Supplied data =

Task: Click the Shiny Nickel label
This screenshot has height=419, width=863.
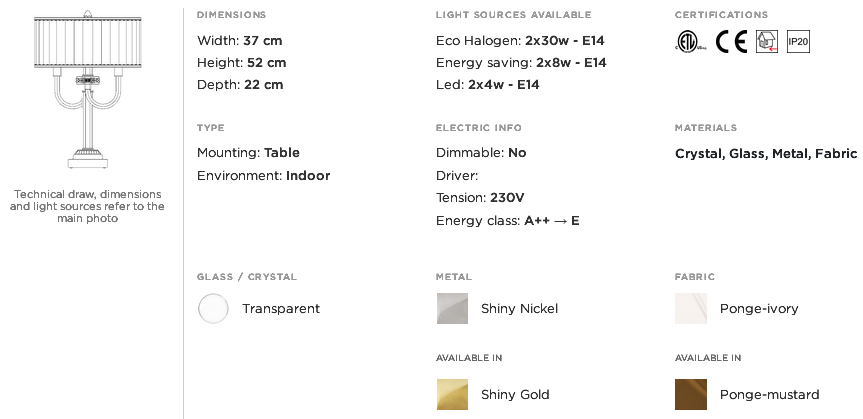Action: pos(520,309)
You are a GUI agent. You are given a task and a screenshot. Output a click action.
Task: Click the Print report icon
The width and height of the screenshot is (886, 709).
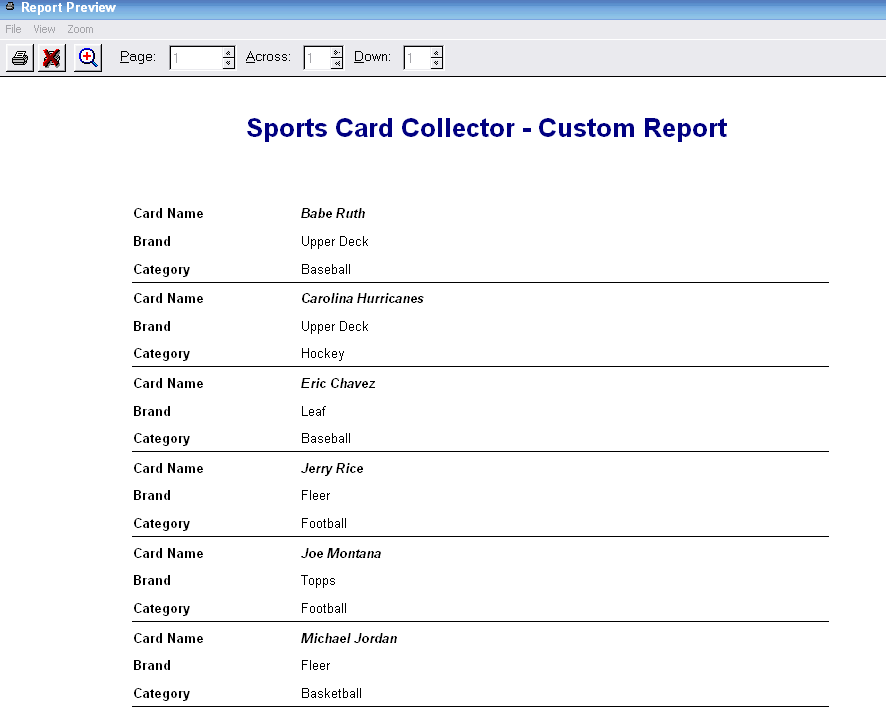pos(18,57)
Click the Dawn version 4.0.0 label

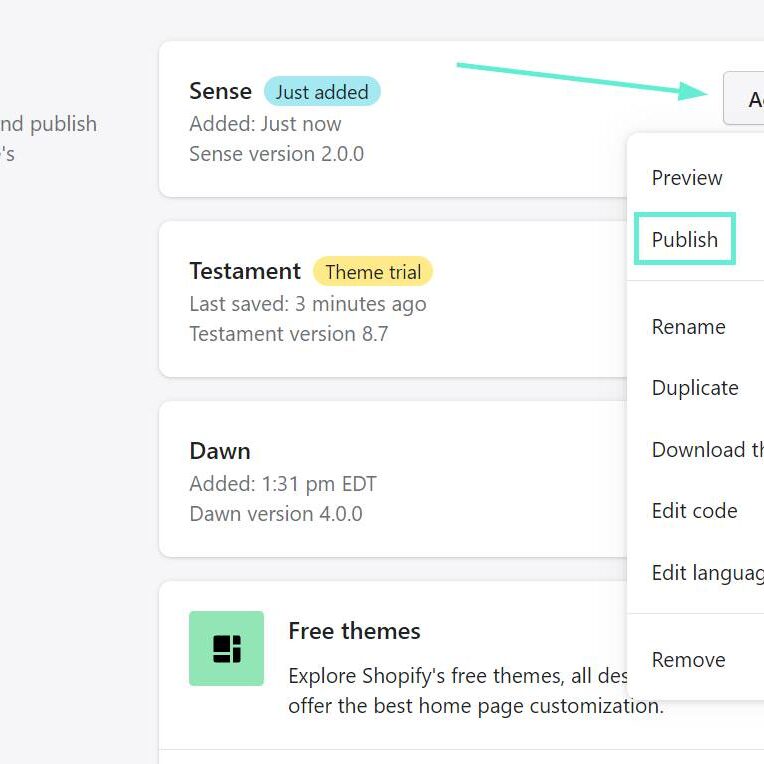pyautogui.click(x=276, y=514)
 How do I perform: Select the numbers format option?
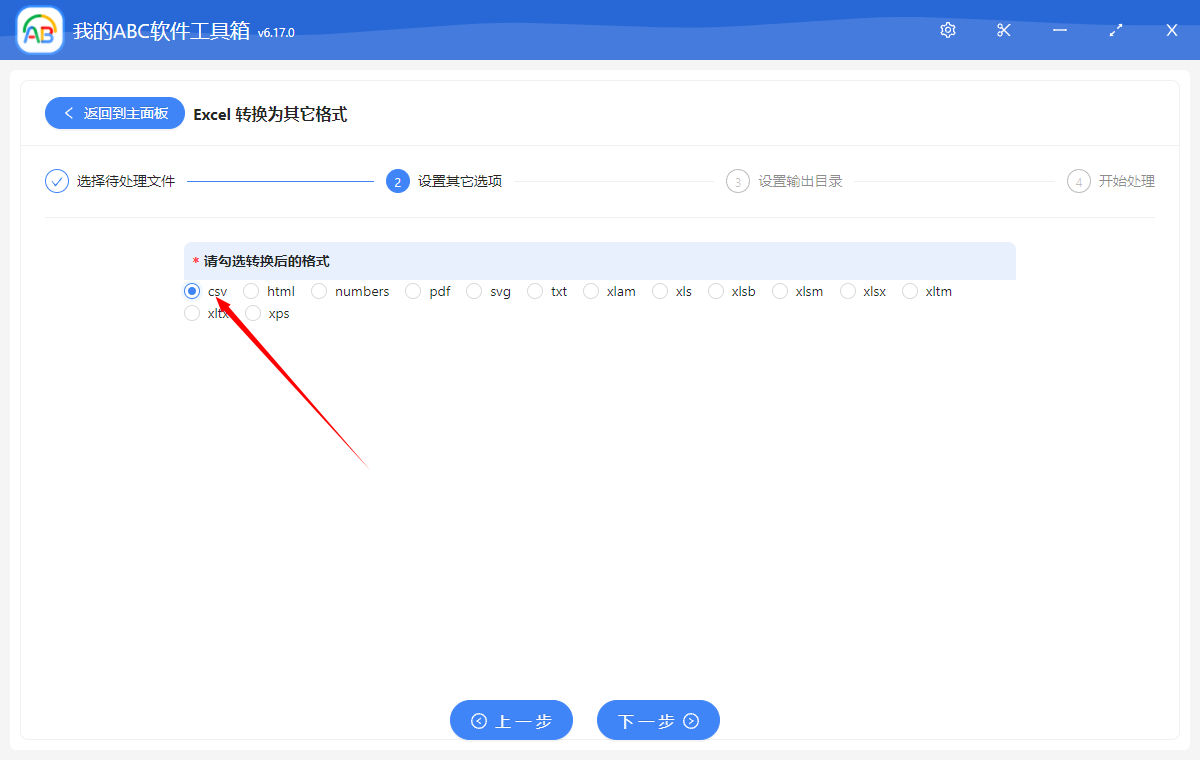click(318, 291)
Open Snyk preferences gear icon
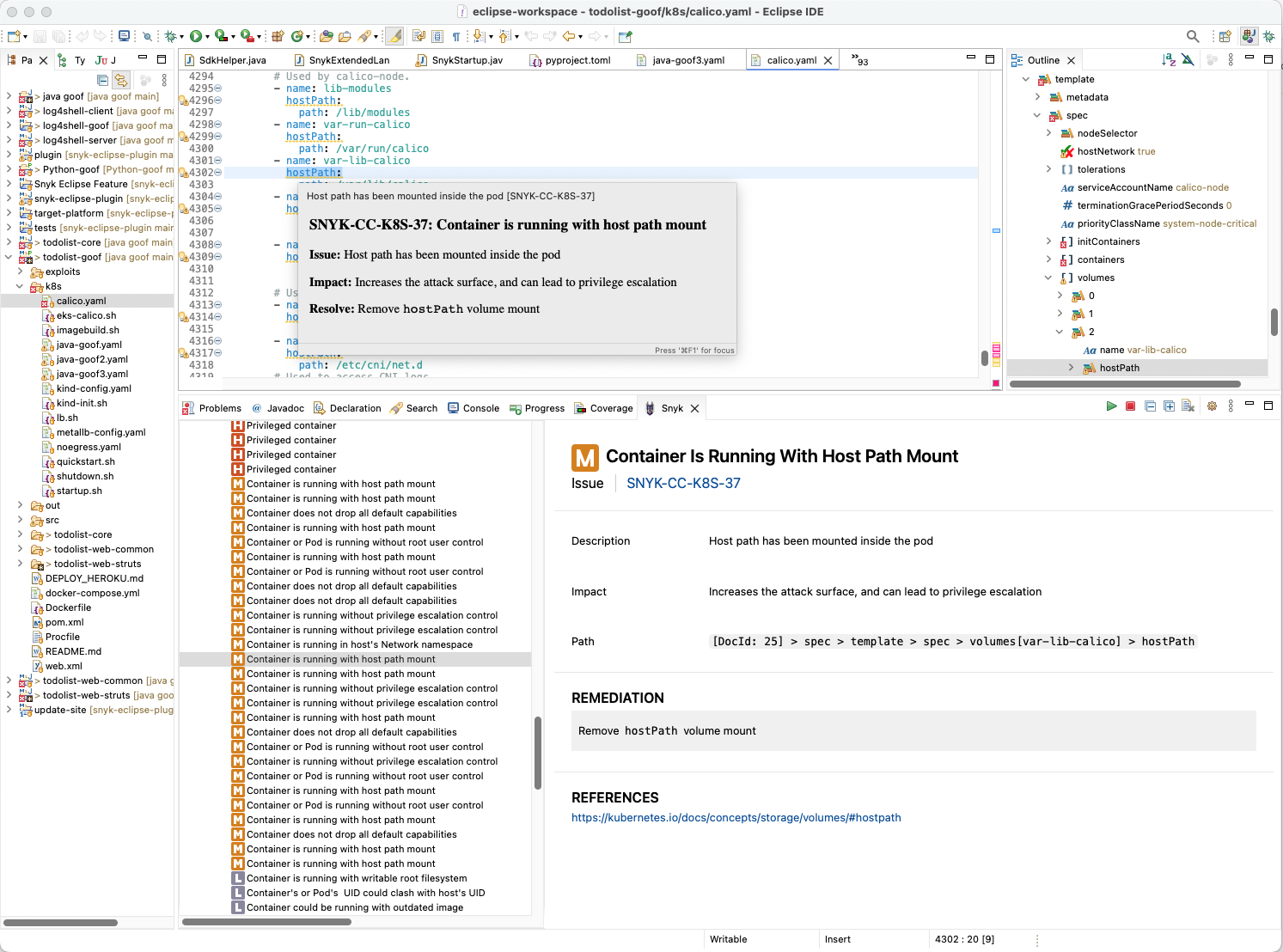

What you need to do = Pictures are to be left out; the rest of the listing should be printed exactly.

Result below =
Task: Click the Shiny Nickel label
This screenshot has height=419, width=863.
Action: pos(520,309)
You are a GUI agent. You are given a task and a screenshot. Output a click action.
Task: Click the Print report icon
The width and height of the screenshot is (886, 709).
pos(18,57)
Click the Dawn version 4.0.0 label

pyautogui.click(x=276, y=514)
 How do I perform: Select the numbers format option?
click(318, 291)
Open Snyk preferences gear icon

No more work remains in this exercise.